12      L’article 373 du code de procédure civile, portant sur la suspension des effets d’une décision juridictionnelle qui fait l’objet d’un pourvoi devant la Corte suprema di cassazione (Cour de cassation), dispose que le pourvoi en cassation ne suspend pas l’exécution de cette décision. Toutefois, le juge qui a prononcé ladite décision peut, sur demande d’une partie et si l’exécution est susceptible de causer un préjudice grave et irréparable, décider par ordonnance non susceptible de recours que l’exécution de celle-ci sera suspendue ou qu’une caution adéquate sera fournie.

 Le litige au principal et la question préjudicielle

13      FR, ressortissant nigérian, est entré sur le territoire italien le 25 décembre 2015. Il a aussitôt introduit une demande d’asile. À l’appui de sa demande, FR a fait valoir qu’il a été contraint de quitter le Nigeria au motif que les autorités nationales avaient découvert qu’il entretenait une relation homosexuelle et qu’il risquait, en application de la réglementation nigériane, d’être arrêté et placé en détention.

14      La commission territoriale a procédé à l’audition de FR le 13 juillet 2017 et, par décision notifiée à celui-ci le 18 août 2017, a rejeté sa demande.

15      Le 15 septembre 2017, FR a introduit un recours contre cette décision devant le Tribunale di Milano (tribunal de Milan, Italie), qui a été rejeté le 5 mars 2018, au motif que FR ne remplissait pas les conditions pour bénéficier de la protection internationale.

16      Le 4 avril 2018, FR a, d’une part, introduit un pourvoi devant la Corte suprema di cassazione (Cour de cassation) contre l’ordonnance du Tribunale di Milano (tribunal de Milan) du 5 mars 2018 et, d’autre part, saisi ce dernier d’une demande de mesures provisoires visant à la suspension de l’exécution de ladite ordonnance. Au soutien de cette dernière demande, FR a fait valoir, en premier lieu, qu’il courrait un danger grave et actuel dans son pays d’origine, en deuxième lieu, que, en cas d’expulsion du territoire italien, il ne pourrait pas participer à la procédure devant la Corte suprema di cassazione (Cour de cassation) et, en troisième et dernier lieu, que, si la suspension de l’ordonnance attaquée n’était pas prononcée, il risque de faire l’objet d’une décision d’éloignement dès lors que les autorités italiennes ne peuvent pas lui renouveler son permis de séjour.

:: Données fournies ::

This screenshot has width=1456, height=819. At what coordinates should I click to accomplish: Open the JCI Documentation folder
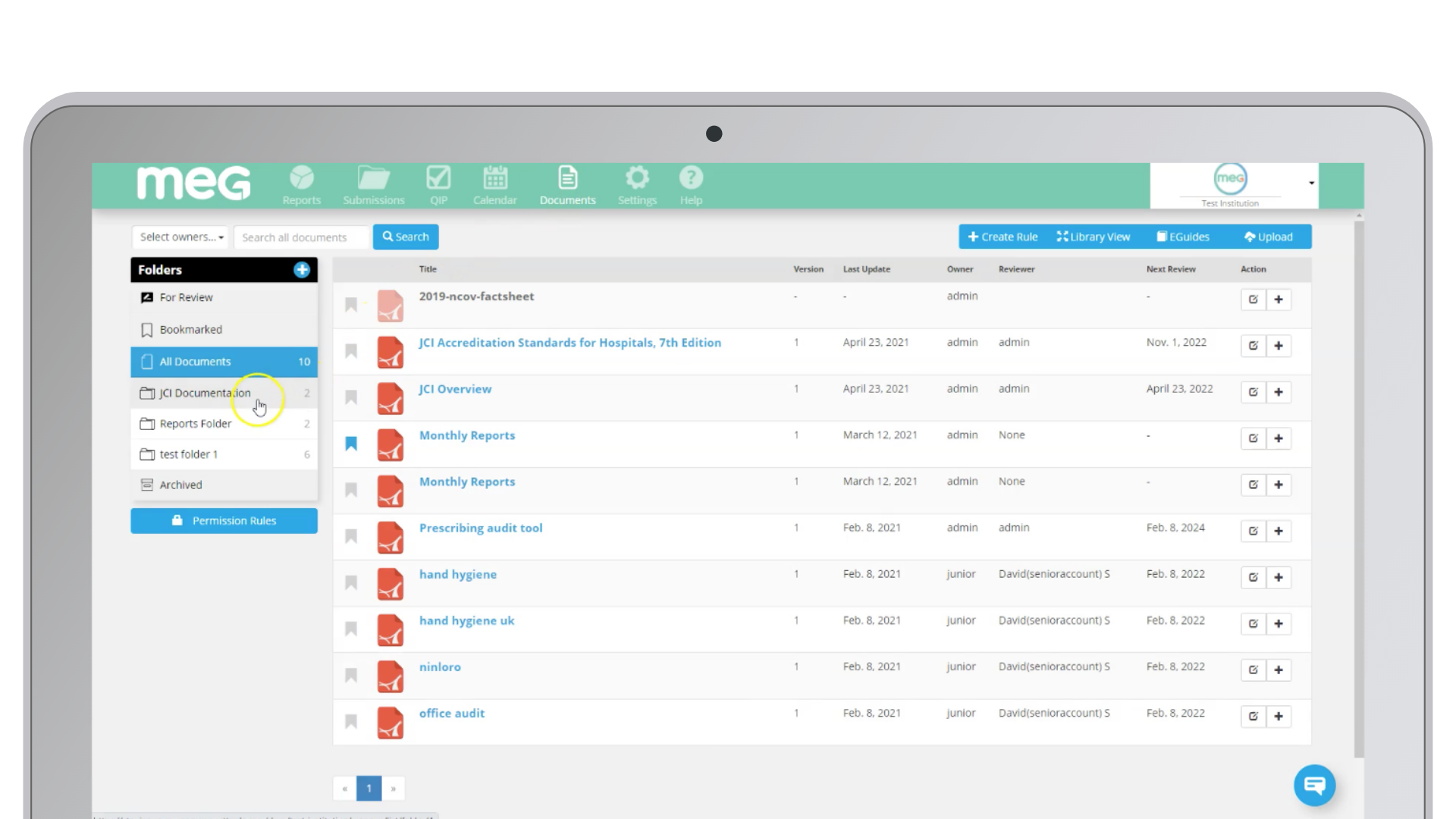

:: Consigne donnée 1 ::
Recopiez fidèlement le passage de l'extrait choisi allant de « 14      La commission territoriale » jusqu'à « la protection internationale. » inclus.
:: Consigne donnée 2 ::
D'après l'extrait choisi, à quelle date la commission territoriale a-t-elle procédé à l'audition de FR ?

:: Réponse 1 ::
14      La commission territoriale a procédé à l’audition de FR le 13 juillet 2017 et, par décision notifiée à celui-ci le 18 août 2017, a rejeté sa demande.

15      Le 15 septembre 2017, FR a introduit un recours contre cette décision devant le Tribunale di Milano (tribunal de Milan, Italie), qui a été rejeté le 5 mars 2018, au motif que FR ne remplissait pas les conditions pour bénéficier de la protection internationale.

:: Réponse 2 ::
Le 13 juillet 2017.